When the stream moves to release state, the callback is executed.
The “close” function is defined externally so that the checker cannot reason on it except using the rules I give it in checkPostCall callback. How can I make the analyzer aware that the callback has to be executed when the state move to release?
Unfortunately, allowing checkers to trigger an immediate inlining of a function is quite tricky to implement, and we don't have a ready-made mechanism for that (though some of the existing checkers could make use of such functionality).
It might theoretically be possible, within a checker callback, to manually construct an exploded graph node that represents entering a stack frame of the callback function, and then addTransition() to such node (similarly to how ExprEngine does that) and see what happens. That'd be an interesting problem to tackle, and such mechanism would be good to have.
Also, are you sure it is necessary to model the callback exactly in your use case? Maybe a simple invalidation/escape pass would suffice to avoid false positives?
See how, for example, dispatch_sync() is modeled in lib/Analysis/BodyFarm.cpp.

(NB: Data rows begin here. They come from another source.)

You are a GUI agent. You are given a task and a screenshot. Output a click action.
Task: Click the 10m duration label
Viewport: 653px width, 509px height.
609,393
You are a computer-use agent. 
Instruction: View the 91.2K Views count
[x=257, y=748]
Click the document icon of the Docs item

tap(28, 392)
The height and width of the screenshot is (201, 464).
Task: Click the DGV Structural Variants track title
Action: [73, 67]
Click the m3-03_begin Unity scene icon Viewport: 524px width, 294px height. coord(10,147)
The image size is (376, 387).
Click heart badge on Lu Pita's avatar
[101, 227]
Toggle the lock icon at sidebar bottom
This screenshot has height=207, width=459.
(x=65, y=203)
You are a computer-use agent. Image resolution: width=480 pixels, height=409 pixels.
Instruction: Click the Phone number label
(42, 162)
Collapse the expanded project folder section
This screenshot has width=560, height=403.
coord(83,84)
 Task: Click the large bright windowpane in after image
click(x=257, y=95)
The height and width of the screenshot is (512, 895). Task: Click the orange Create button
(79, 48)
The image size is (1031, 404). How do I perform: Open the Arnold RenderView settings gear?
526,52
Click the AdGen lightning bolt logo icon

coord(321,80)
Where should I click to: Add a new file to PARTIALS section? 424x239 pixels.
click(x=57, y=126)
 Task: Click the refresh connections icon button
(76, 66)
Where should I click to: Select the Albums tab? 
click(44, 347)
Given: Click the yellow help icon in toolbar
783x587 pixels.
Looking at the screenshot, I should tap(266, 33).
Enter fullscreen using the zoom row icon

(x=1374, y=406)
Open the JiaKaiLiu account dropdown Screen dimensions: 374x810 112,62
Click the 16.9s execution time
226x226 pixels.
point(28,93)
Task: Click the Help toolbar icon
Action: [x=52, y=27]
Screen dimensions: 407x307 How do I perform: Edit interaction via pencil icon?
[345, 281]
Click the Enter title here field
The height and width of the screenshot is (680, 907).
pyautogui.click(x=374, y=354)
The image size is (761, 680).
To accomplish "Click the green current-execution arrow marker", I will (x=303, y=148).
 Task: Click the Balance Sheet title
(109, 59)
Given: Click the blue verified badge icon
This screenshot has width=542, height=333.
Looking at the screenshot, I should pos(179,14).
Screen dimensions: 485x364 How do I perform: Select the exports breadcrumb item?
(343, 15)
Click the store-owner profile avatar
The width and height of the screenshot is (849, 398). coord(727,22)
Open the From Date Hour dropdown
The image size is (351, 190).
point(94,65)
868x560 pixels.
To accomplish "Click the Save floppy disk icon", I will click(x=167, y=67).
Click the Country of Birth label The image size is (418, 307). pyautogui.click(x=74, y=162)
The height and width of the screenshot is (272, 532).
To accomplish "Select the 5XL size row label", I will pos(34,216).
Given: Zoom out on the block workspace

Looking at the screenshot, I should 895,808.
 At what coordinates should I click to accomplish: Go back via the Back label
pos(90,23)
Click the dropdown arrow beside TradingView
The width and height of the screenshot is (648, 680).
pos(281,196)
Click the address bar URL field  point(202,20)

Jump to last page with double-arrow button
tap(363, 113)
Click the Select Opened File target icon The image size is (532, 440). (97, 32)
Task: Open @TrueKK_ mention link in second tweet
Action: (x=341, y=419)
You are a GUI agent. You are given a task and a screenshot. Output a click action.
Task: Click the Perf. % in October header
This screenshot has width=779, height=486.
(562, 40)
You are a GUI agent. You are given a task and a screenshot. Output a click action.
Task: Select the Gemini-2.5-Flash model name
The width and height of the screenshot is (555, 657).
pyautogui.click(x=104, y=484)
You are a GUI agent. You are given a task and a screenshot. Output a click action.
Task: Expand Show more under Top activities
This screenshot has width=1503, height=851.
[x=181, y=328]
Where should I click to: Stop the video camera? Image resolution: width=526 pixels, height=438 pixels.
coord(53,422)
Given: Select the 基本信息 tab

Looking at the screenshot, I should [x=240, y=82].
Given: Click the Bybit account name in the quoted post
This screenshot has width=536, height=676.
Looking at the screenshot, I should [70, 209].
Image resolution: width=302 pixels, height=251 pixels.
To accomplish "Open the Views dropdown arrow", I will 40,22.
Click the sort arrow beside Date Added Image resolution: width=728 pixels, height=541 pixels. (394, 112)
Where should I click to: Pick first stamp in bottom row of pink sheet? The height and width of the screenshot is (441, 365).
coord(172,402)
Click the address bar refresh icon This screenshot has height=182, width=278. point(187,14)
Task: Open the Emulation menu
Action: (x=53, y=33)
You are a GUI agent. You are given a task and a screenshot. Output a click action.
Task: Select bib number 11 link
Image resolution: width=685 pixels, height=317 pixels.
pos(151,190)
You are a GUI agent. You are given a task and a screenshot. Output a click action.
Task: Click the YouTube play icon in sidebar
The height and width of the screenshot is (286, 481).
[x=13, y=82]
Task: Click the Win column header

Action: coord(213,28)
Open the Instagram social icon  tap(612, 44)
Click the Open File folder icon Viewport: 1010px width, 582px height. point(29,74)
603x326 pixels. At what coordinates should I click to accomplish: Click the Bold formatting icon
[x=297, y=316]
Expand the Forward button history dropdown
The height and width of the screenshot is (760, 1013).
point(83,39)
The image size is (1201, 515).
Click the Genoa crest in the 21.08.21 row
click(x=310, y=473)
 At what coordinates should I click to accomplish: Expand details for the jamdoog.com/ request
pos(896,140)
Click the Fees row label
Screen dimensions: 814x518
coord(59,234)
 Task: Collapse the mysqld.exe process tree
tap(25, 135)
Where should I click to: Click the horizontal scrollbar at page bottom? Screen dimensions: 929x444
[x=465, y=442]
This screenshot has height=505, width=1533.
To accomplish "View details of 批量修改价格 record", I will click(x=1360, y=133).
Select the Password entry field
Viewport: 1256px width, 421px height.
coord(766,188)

Once you have a fake body, the path-sensitive engine would be able to execute it with the desired effect. It's much easier than what i originally proposed.
I think this is a great use case for the body farm!
There is one possible mistake that is easy to make when one uses this feature. (Which does not affect your example, so do not worry about that. I just wanted to share this for future reference.)
Thank you for your very useful input, both of you!
However, it is not clear to me how I should proceed. At which stage of the analysis should I do this?
If we take the example below:
func(int *, void (*callback)(void))
Should I implement the callback checkBeginFunction and when I hit ‘func’, create the body?
Will the analyzer pick the definition on the fly? Or maybe at checkPreCall?
It is not clear to me how this get inserted properly in the ExplodedGraph.
Also, I don’t see in the clang code base any user of BodyFarm.cpp’s defined classes.